Machine Learning
Topics:
Continuous Random Variables

# Continuous Random Variables

• Tutorial

In the last tutorial we have looked into discrete random variables. In this one let us look at random variables that can handle problems dealing with continuous output.

Continuous Random Variables
Def:
A continuous random variable is as function that maps the sample space of a random experiment to an interval in the real value space. A random variable is called continuous if there is an underlying function $f(x)$ such that \begin{equation} P(p \le X \le q) = \int_{p}^{q} f(x)dx \end{equation} $f(x)$ is a non-negative function called the probability density function (pdf). Pdf takes a value 0 for the values out of $range(X)$. From the rules of probability, \begin{equation} P(-\infty < X < \infty) = \int_{-\infty}^{\infty} f(x)dx = 1 \end{equation}

Note: Please note that probability mass function is different form probability density function. $f(x)$ does not give any value of probability directly hence the rules of probability do not apply for it.

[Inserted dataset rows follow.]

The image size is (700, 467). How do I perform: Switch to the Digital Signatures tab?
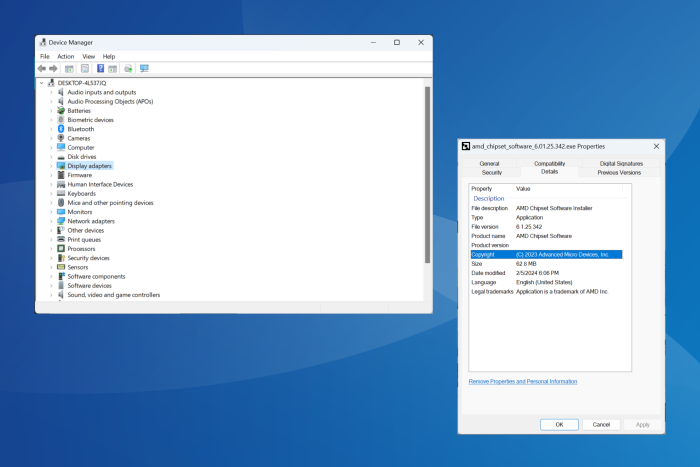pyautogui.click(x=621, y=163)
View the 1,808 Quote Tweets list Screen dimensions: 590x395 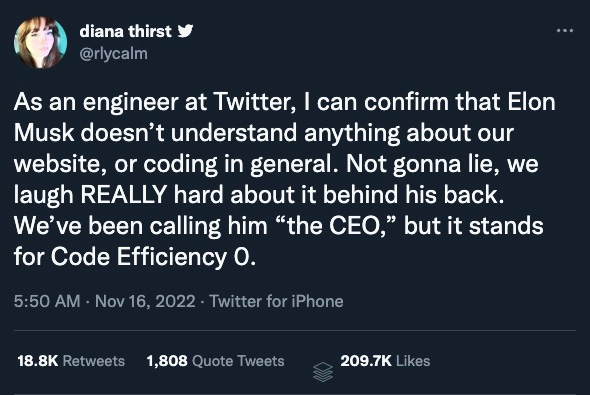tap(216, 361)

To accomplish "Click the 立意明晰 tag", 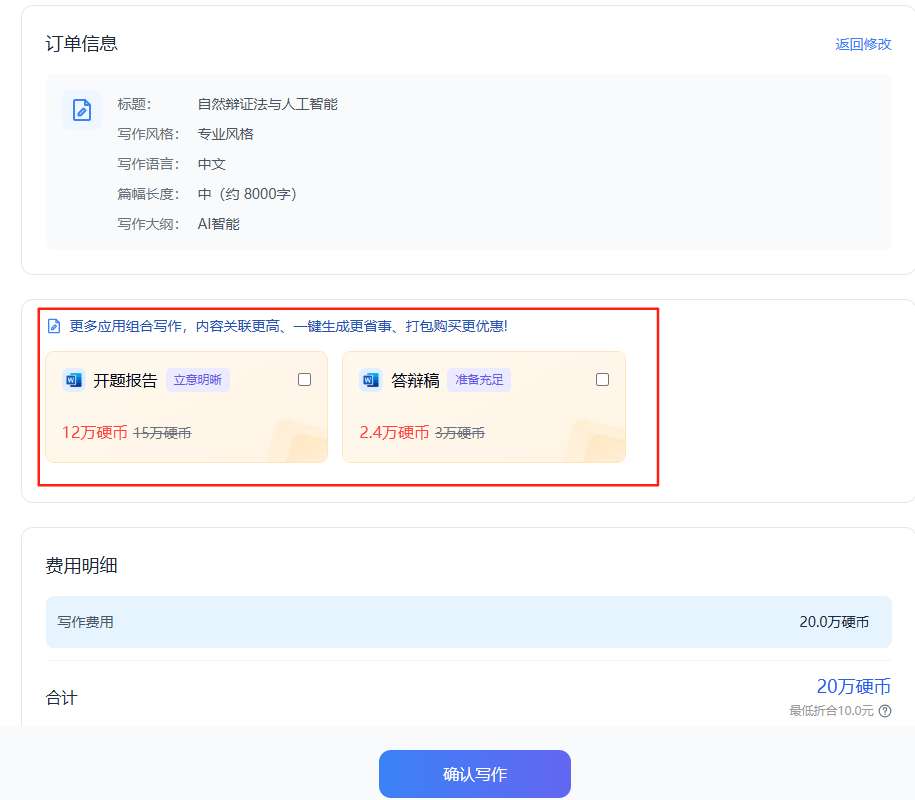I will (x=198, y=380).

Probability of the continuous random variable taking a range of values is given by the area under the curve of $f(x)$ for that range.

Example 1: $f(x) = x^2$ for continuous random variable X. What is the probability that X takes a value in $[0.5, 1]$.
\textbf{\textit{Solution:}}

Integration of $f(x)$ gives $x^3/3$ and for the given interval the probability value is 0.292

Cumulative distribution function
Cdf remains the same as in the case discrete random variables. Cdf gives the probability value of the random variable taking a value less that given value.
Def: Cumulative distribution function (cdf), denoted by $Cdf(X \le c) = \int_{-\infty}^{c} f(x)dx$
Example 2:
X is a random variable with range [2, 4] and pdf $f(x) = x/6$. What is the value of $Cdf(X \le 2.5)$.

Solution:
$Cdf(X \le 2.5) = \int_{2}^{2.5} = 0.1875$.
Complete CDF is as follows:

$a$ $Cdf(a)$
$<2$ $0$
$\le 2.5$ $0.1875$
$\le 3$ $0.4167$
$\le 3.5$ $0.6875$
$\le 4$ $1$

Note:
Unlike f(x), cdf(x) is indeed probability count and hence follows the constraint $0 \le cdf(c) \le 1$. As probability is non-negative value, cdf(x) is always non-decreasing function.
Important property is $cdf^{'}(x) = f(x)$
The value of cdf(x) goes to 0 as $x \to -\infty$ and to 1 as $x \to \infty$.
Generally a continuous random variable is denoted using its cdf function. For ex: X is an random variable with a distribution of cdf(x).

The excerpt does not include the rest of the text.